The recent proposal by former President Donald Trump to exempt tips from tax could potentially inflate the federal budget deficit by $150 billion to $250 billion over the next decade, as per a forecast by the nonpartisan Committee for a Responsible Federal Budget (CRFB).
What Happened: The CRFB’s projection indicates that the deficit impact of Trump’s plan could be on par or even surpass the expected $172 billion revenue loss from the extension of the 2017 tax cuts for small businesses and other pass-through companies, which are due to expire next year, Bloomberg reported on Monday.
Trump’s tax exemption for tips, unveiled at a campaign rally in Nevada, is perceived as a strategy to attract younger voters. Nevada boasts the highest percentage of food service and accommodation workers in the U.S., industries where employees heavily depend on tips.

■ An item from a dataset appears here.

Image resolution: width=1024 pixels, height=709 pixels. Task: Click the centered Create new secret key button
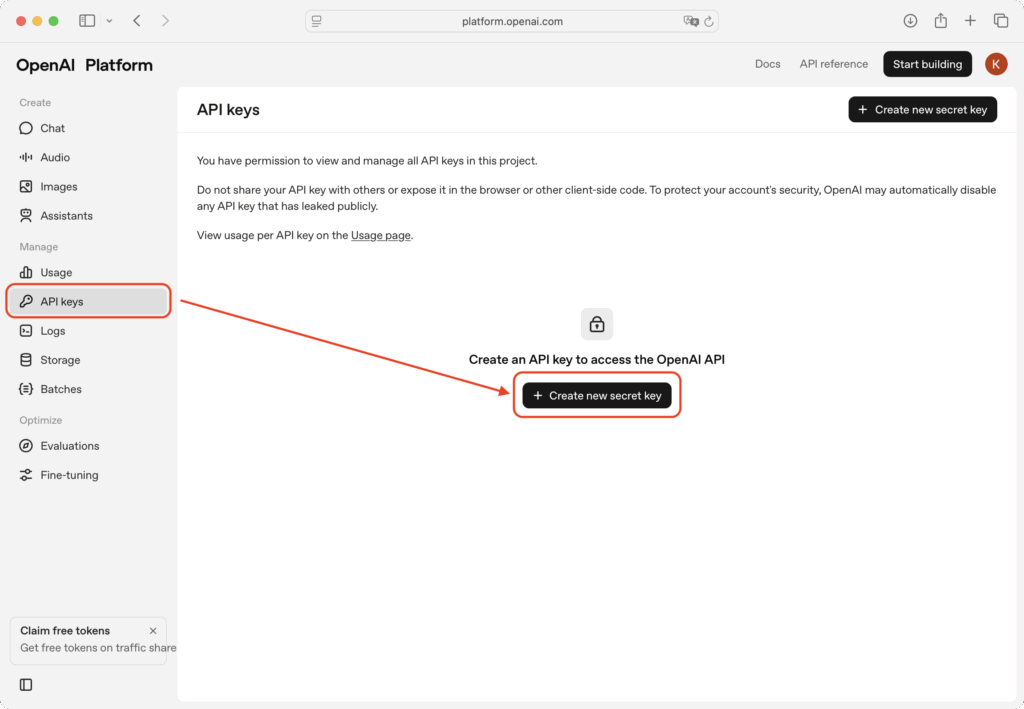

The CRFB cautioned that the cost could significantly escalate if employers and employees respond to the tax exemption by shifting more compensation from wages to tips. If there’s a 10% shift towards tips, the cost could increase to $275 billion. A doubling of tips offset by lower wages could cause the lost revenue to the federal government to soar to $500 billion.
Trump’s proposal comes with a hefty price tag, posing a fiscal challenge to its implementation. Trump, the presumptive Republican presidential nominee, is also proposing to extend individual and estate tax cuts enacted in 2017, which the Congressional Budget Office projects would cost $4.6 trillion over 10 years.
Why It Matters: Trump’s fiscal policy has been criticized by former Treasury Secretary Larry Summers as potentially more damaging than the one that led to the Great Depression.
Similarly, Treasury Secretary Janet Yellen dismissed Trump’s proposal to replace parts of the U.S. income tax with increased tariffs on imported goods. She warned that the plan would adversely affect middle-class Americans and businesses.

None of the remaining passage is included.